No acumulado de 12 meses encerrados em maio, o déficit primário atingiu R$ 149 bilhões, equivalente a 1,14% do Produto Interno Bruto (PIB), avanço de 0,16 ponto percentual em comparação ao acumulado registrado até abril.
Governo Central concentra maior déficit
O relatório mostra que o Governo Central, composto pelo Tesouro Nacional, Banco Central e Previdência Social, respondeu pela maior parcela do resultado negativo, com déficit de R$ 55,2 bilhões em maio.
Os governos estaduais e municipais registraram déficit de R$ 1,2 bilhão, enquanto as empresas estatais apresentaram superávit de R$ 300 milhões, amenizando parcialmente o resultado consolidado.
Gastos com juros aumentam
Além do déficit primário, o setor público enfrentou um crescimento expressivo nas despesas com juros da dívida.
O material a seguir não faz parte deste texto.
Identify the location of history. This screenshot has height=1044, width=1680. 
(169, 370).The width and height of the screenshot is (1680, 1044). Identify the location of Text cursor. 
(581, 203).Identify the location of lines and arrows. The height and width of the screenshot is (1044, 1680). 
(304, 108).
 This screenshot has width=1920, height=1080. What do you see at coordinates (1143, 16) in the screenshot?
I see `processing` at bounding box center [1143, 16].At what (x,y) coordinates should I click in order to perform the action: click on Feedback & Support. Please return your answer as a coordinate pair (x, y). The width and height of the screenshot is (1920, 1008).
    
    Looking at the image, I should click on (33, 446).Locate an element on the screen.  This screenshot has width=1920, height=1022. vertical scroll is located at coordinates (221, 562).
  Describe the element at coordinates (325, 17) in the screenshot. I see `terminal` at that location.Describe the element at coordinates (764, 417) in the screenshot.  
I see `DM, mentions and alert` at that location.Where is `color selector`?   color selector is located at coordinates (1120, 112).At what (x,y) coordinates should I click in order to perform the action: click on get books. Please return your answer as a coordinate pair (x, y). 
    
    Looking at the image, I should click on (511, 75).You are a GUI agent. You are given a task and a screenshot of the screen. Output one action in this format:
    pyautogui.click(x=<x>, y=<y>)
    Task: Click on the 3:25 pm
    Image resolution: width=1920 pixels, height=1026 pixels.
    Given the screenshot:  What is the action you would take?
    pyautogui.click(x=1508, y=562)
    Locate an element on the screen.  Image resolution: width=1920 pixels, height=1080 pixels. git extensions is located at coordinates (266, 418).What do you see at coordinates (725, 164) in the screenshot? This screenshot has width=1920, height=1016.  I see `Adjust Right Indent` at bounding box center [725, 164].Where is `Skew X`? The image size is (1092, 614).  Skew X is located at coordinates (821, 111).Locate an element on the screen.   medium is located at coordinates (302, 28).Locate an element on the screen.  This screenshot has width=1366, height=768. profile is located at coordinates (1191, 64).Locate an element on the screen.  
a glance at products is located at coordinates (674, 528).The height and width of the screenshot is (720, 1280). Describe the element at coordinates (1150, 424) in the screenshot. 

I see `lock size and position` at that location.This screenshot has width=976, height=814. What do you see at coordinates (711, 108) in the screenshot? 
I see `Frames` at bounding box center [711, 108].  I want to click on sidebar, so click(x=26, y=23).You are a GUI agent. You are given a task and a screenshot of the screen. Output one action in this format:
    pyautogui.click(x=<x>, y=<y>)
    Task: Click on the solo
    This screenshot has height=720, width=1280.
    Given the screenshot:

Em maio, os gastos com juros nominais somaram R$ 107,5 bilhões, acima dos R$ 92,1 bilhões registrados no mesmo período do ano anterior.
Segundo o Banco Central, o aumento foi impulsionado principalmente pela elevação do estoque da dívida líquida.
No acumulado de 12 meses até maio, as despesas com juros alcançaram R$ 1,111 trilhão, o equivalente a 8,48% do PIB, ante R$ 946,1 bilhões (7,74% do PIB) registrados nos 12 meses encerrados em maio de 2025.
Como consequência, o resultado nominal do setor público — que inclui o déficit primário e o pagamento de juros — apresentou saldo negativo de R$ 163,7 bilhões em maio. Em 12 meses, o déficit nominal acumulado chegou a R$ 1,260 trilhão, correspondente a 9,62% do PIB, mantendo-se estável em relação ao percentual observado no mês anterior.
Dívida pública continua em alta
Os indicadores da dívida pública também registraram crescimento em maio.
A Dívida Líquida do Setor Público (DLSP) atingiu R$ 8,9 trilhões, equivalente a 67,9% do PIB, com aumento de 0,7 ponto percentual em relação ao mês anterior.
De acordo com o Banco Central, o avanço foi influenciado principalmente pelos juros nominais apropriados, pelo déficit primário, pela desvalorização cambial de 1,4% no período e pelos efeitos da variação do PIB nominal.
No acumulado de 2026, a dívida líquida aumentou 2,7 pontos percentuais do PIB, refletindo principalmente os impactos dos juros nominais, da desvalorização cambial acumulada de 8,1%, do déficit primário e da evolução do PIB nominal.
Já a Dívida Bruta do Governo Geral (DBGG) alcançou R$ 10,6 trilhões, correspondentes a 81,1% do PIB, registrando alta de 0,9 ponto percentual em relação a abril.
Segundo o Banco Central, esse crescimento decorreu, sobretudo, da incorporação dos juros nominais, das emissões líquidas de títulos públicos, da desvalorização cambial e da variação do PIB nominal, fatores que pressionaram os indicadores fiscais no mês de maio.